Greetings, all,
Since Cedric is going to be starting to use the BuildAnalysis mechanism in earnest within
a few weeks, I wanted to provide some feedback about the current version of the system
and some suggestions for improvement.
First off, lets think about the basic questions that the BuildAnalysis mechanism should
help us answer in the event of a daily build failure. I think there are three:
(1) Who was responsible for breaking the build?
Example answer: johnson
(2) Why did the build break?
Example answer: junit failure in hackyCore_Kernel
(3) What might have prevented the build from breaking?
Example answer: ant freshStart hackyCore_Kernel.junit
The reason these three answers (i.e. data) are useful is because they give rise naturally
to three telemetry streams that we can use to understand any progress that we're making.
The first question can show us "personal" trends in how often we break the build; the
second question can show us trends in how the build broke, and the third shows us trends
in what preventative measure could have been used but wasn't.
So, my first suggestion is to reorganize the output of the build analysis so that the
email alert consists of answers to these three questions.

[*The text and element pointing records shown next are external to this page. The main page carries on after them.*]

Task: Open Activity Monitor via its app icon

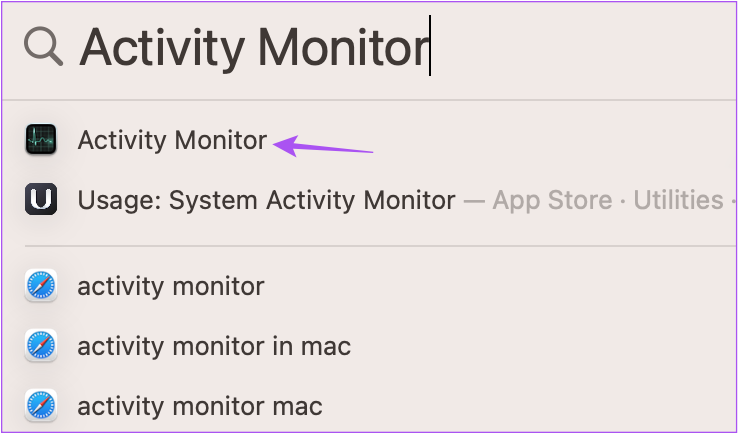Action: (x=43, y=141)
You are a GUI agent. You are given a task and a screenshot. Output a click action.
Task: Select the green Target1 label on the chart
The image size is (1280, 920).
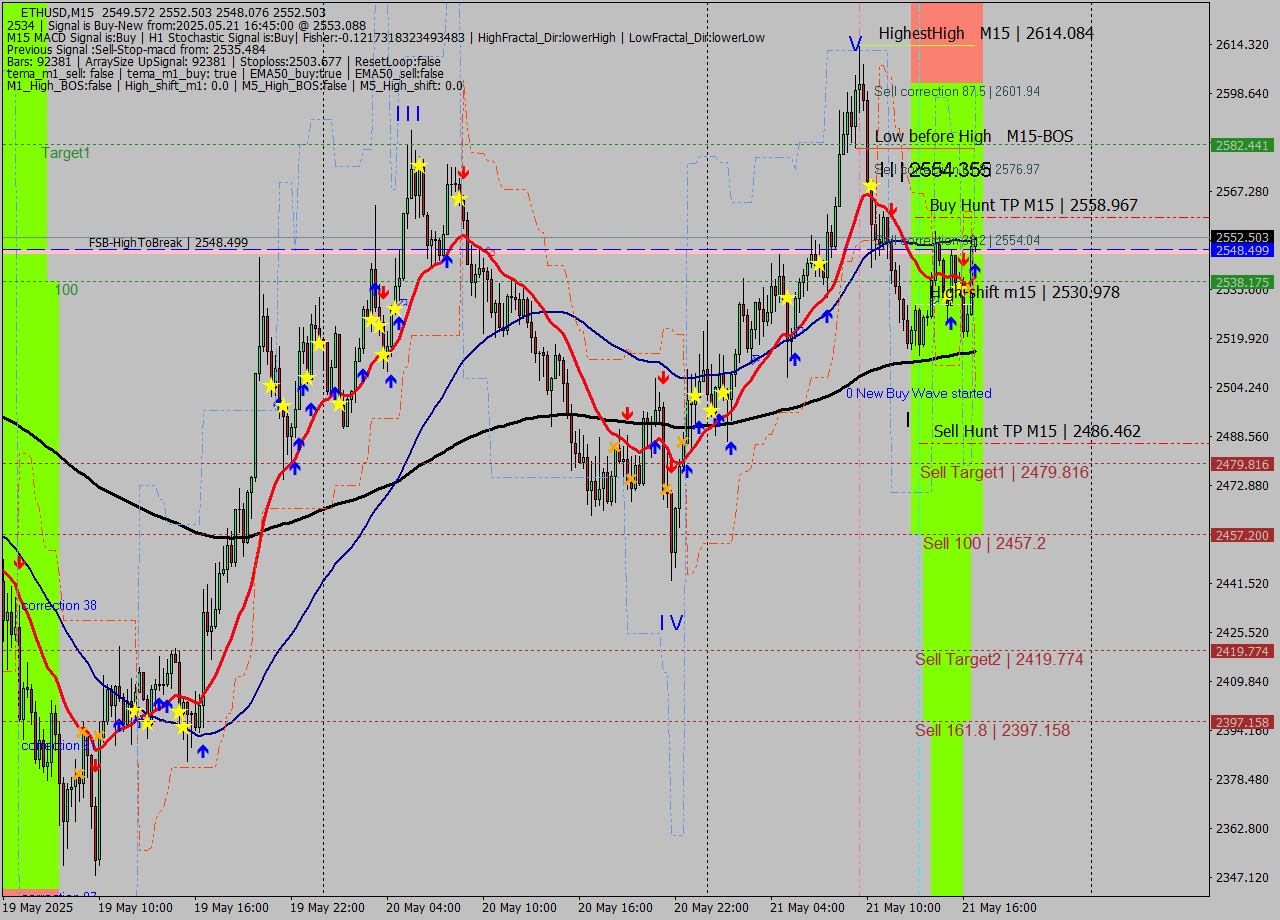[62, 153]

The URL that you click on
brings up a page containing a representation of all of the data that was used to derive
the answers. Put another way, the build analysis mechanism has two components:
- a data gathering component that looks at all of the sensor data for a project for a
given day (or more!) and creates a "BuildAnalysis" instance.

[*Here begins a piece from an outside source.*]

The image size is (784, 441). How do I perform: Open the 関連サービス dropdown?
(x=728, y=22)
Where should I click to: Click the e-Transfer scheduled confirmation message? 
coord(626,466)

- a reasoning mechanism that operates on that data to determine its best guess at the
answers to the three questions above. The reasoning mechanism augments the BuildAnalysis
instance with information about how it reached its conclusions.
When you click on the URL in the email, you get taken to a page that displays both the
data that was collected and used in the reasoning process, as well as some kind of
description of what reasoning was applied and how it resulted in the answers to the three
questions.
OK, so far, so good. But there's another issue that must be resolved in order to make
this mechanism useful in our environment. And that is the fact that the reasoner may not
always come to the right answer for one or more of the three questions, or in some cases
it may not come up with an answer at all. Therefore, there needs to be a way for a
developer to "correct" the answers provided by the reasoner. Otherwise, the telemetry
streams are useless because they won't reflect the true answers to the questions.

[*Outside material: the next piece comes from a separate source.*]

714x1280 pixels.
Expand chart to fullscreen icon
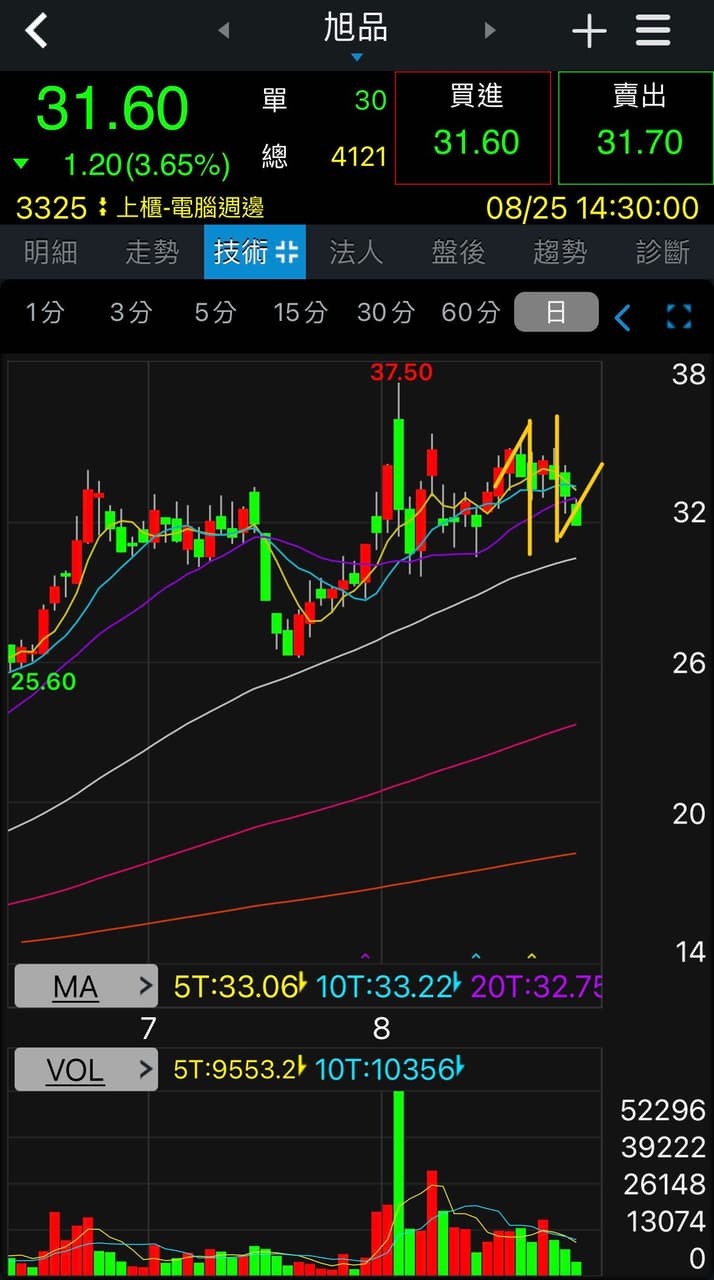[x=679, y=317]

Because of this, the URL that you click on to see the details on build analysis must do
more than simply show you the data; it must also provide you with the ability to manually
change the answers associated with the three questions (by way of a pull-down list of
possible answers). And these answers are persisted and used when generating the telemetry
streams. Through this technique, one can even keep track of when an answer provided by
the developer is different than the answer provided by the reasoner, and thus calculate
the accuracy of the mechanism and how that changes over time.
How does this sound?
Cheers,
Philip